# What you will do
The result should be an exact copy of only the lines from the one with "Image resolution: width=1000" through the last line of the data below, with pictures omitted.

# Data to process
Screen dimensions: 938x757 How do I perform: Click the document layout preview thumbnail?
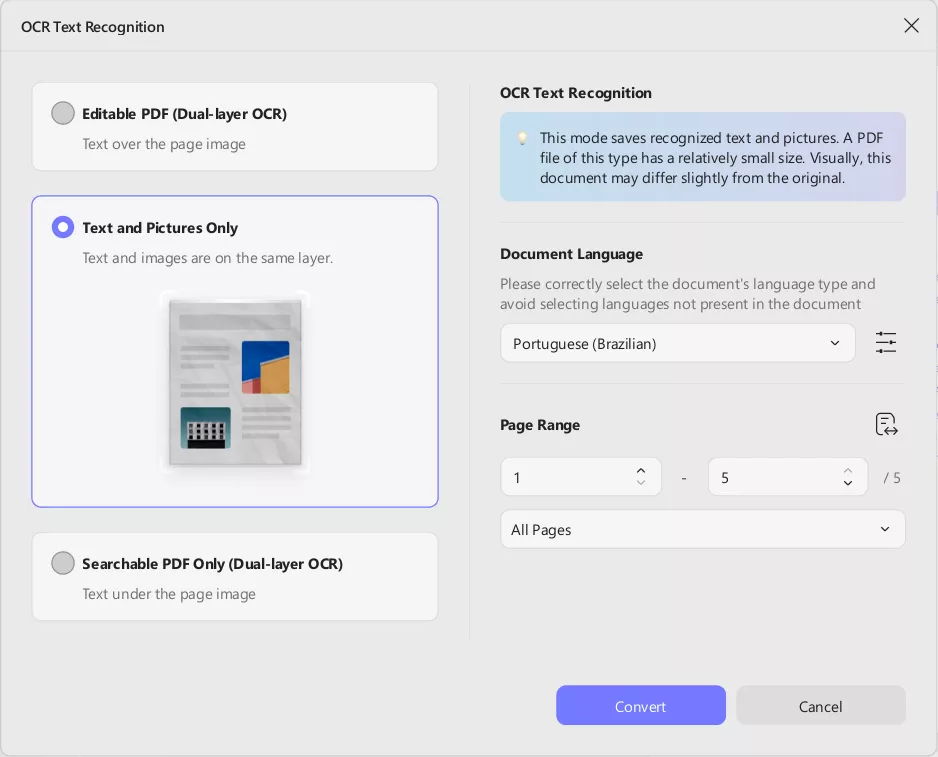pos(235,384)
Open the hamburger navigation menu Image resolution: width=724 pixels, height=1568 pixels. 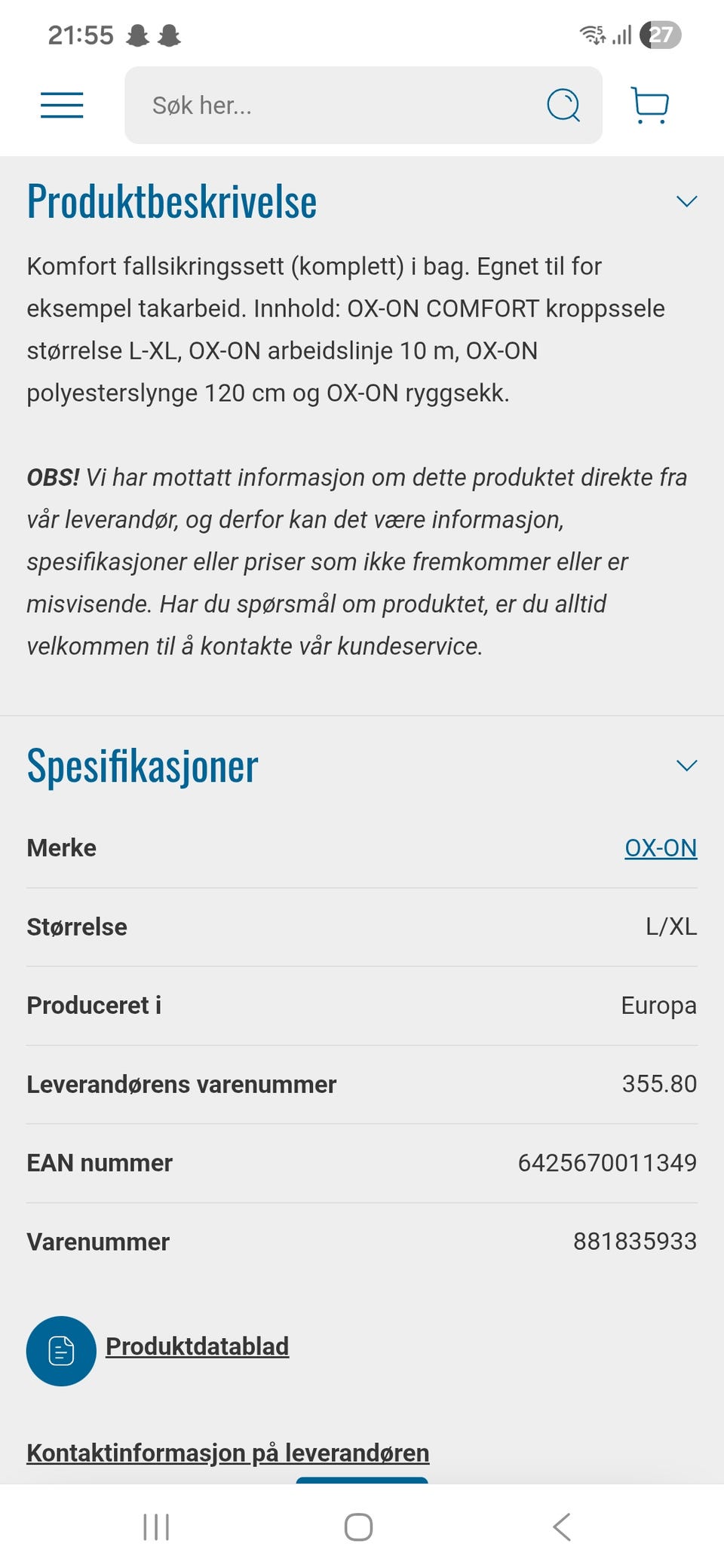coord(62,106)
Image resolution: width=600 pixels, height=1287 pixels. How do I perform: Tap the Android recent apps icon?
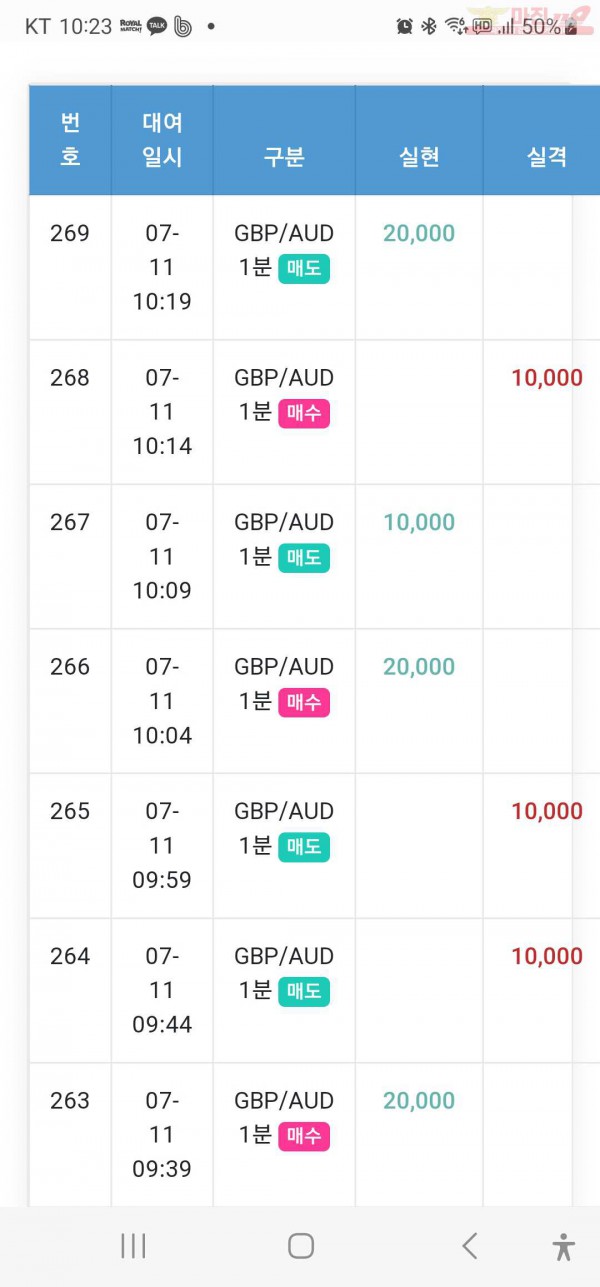(x=133, y=1245)
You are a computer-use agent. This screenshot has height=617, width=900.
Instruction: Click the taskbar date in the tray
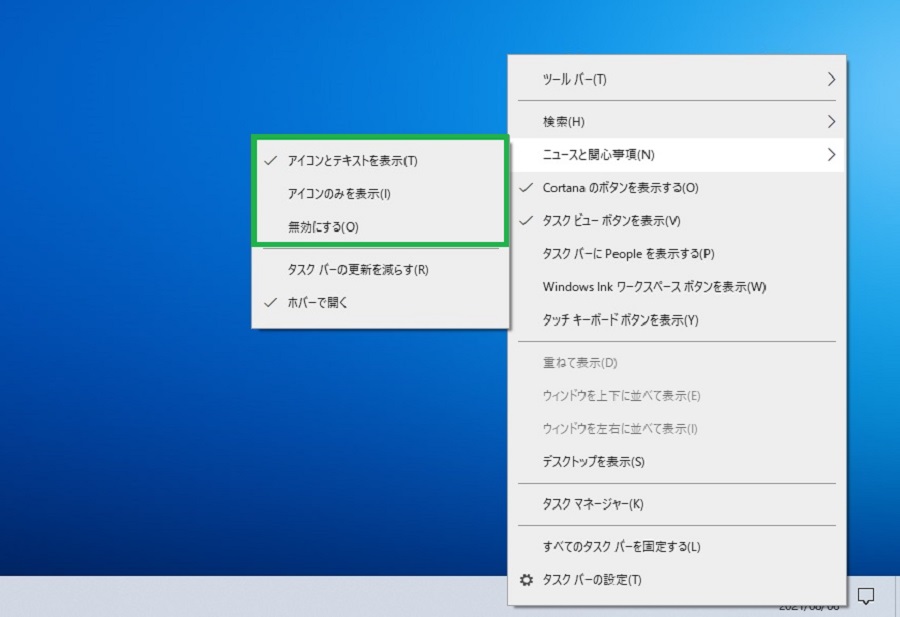[809, 608]
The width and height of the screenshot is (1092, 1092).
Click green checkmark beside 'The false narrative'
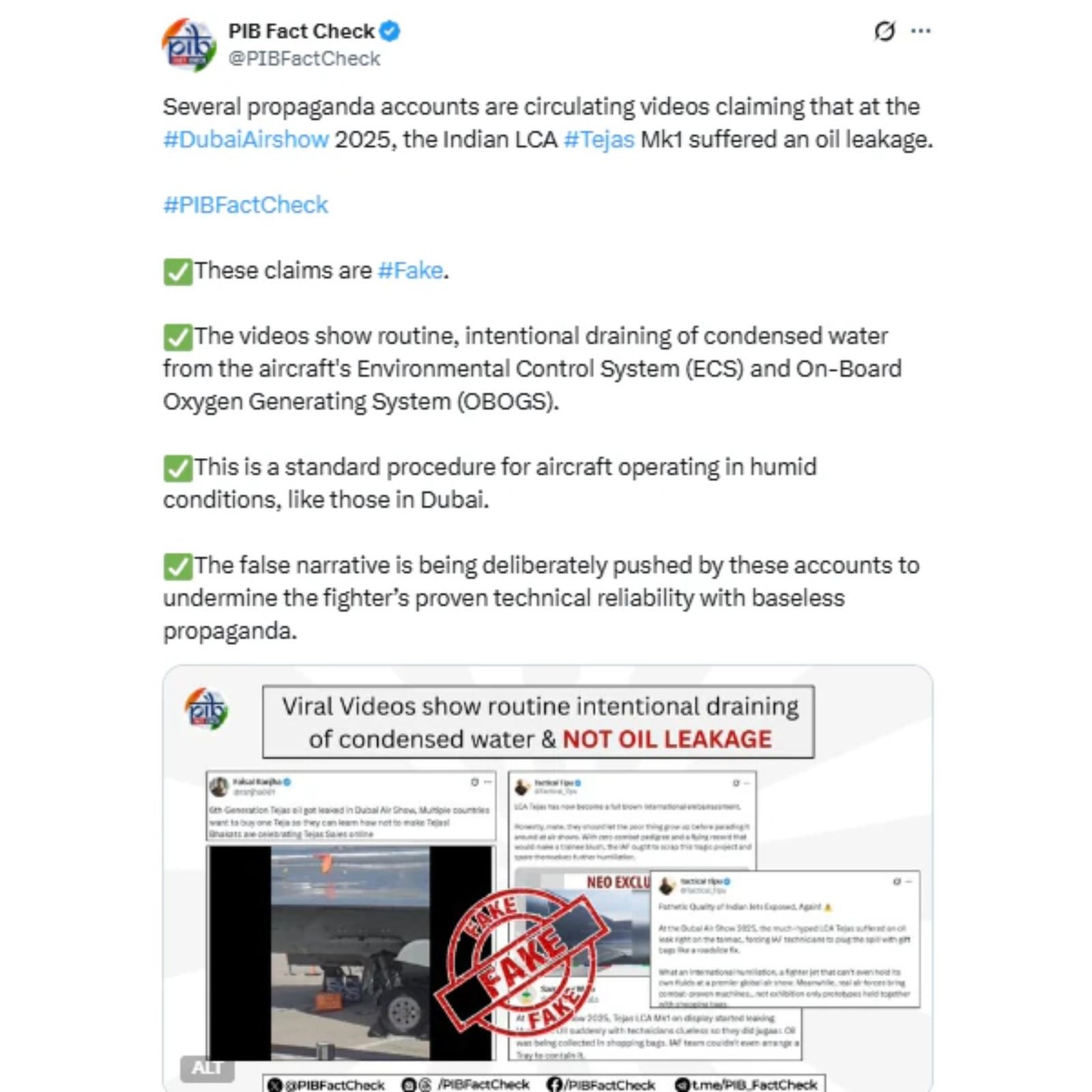(x=177, y=566)
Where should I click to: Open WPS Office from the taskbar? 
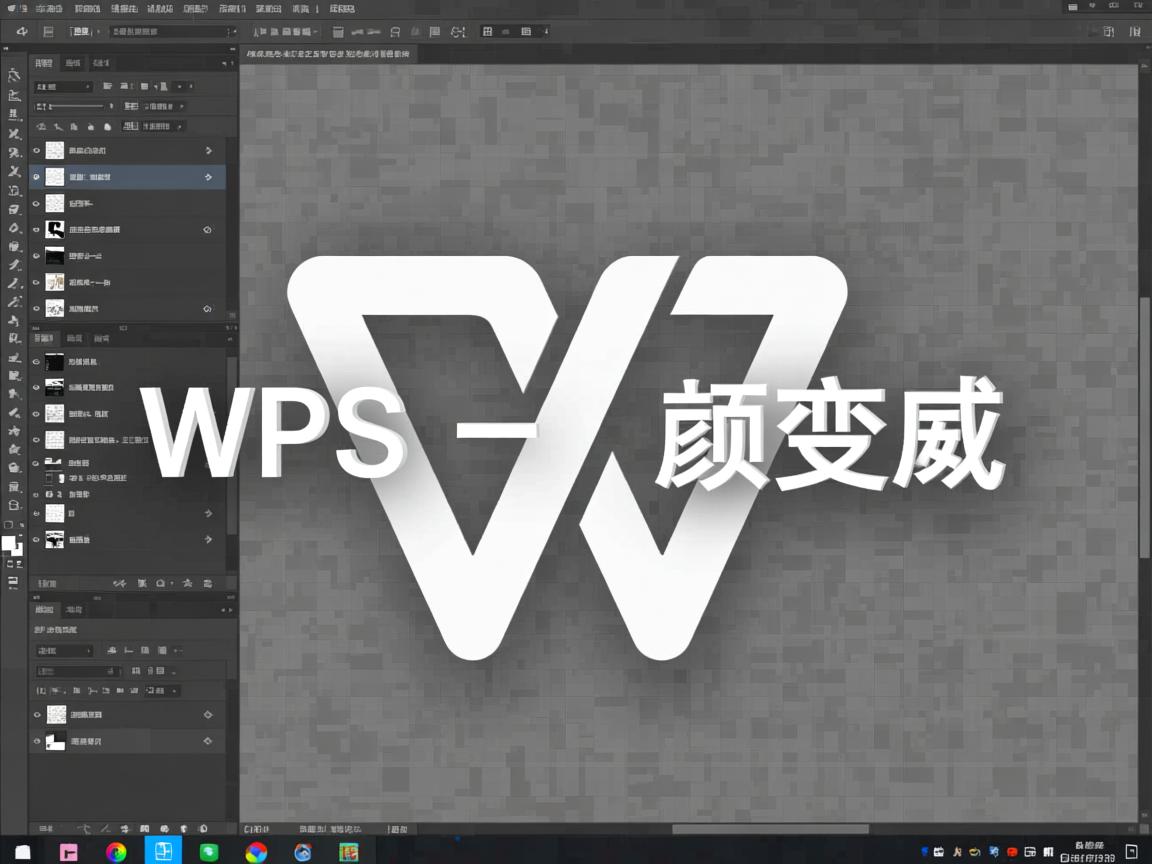pyautogui.click(x=348, y=852)
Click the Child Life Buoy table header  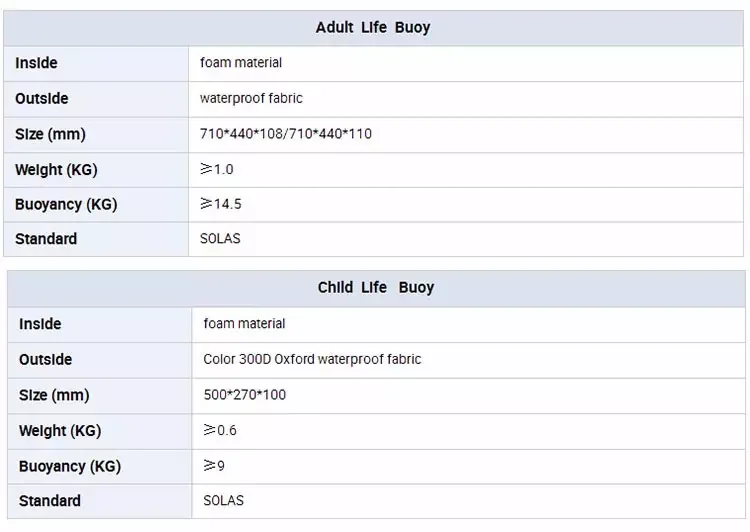[375, 288]
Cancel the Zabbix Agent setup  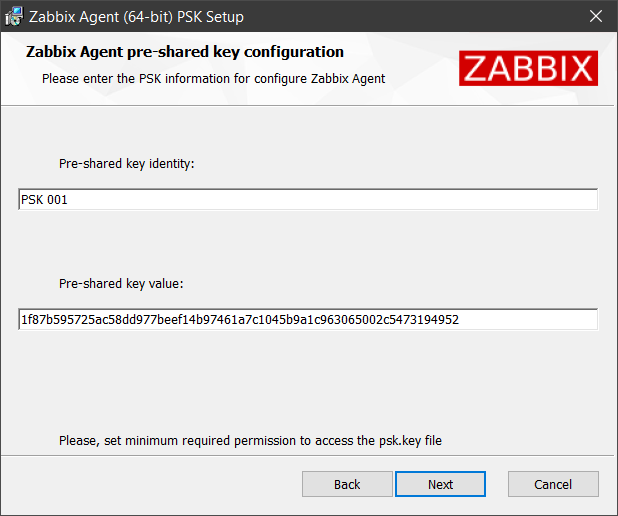pos(553,484)
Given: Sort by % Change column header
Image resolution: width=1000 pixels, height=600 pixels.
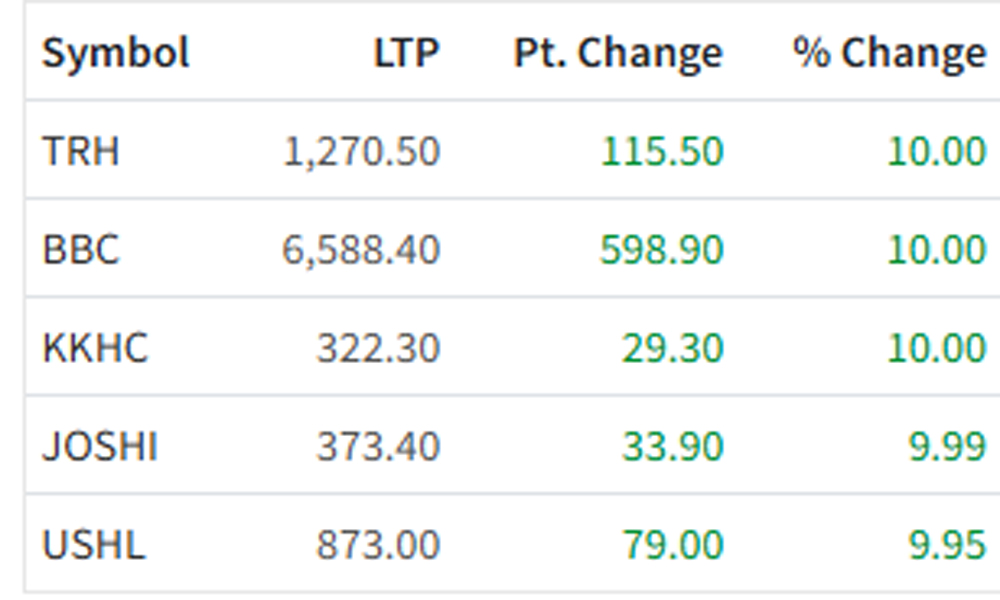Looking at the screenshot, I should [890, 52].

# Reply to the exercise
Image resolution: width=1000 pixels, height=600 pixels.
Looking at the screenshot, I should [890, 52].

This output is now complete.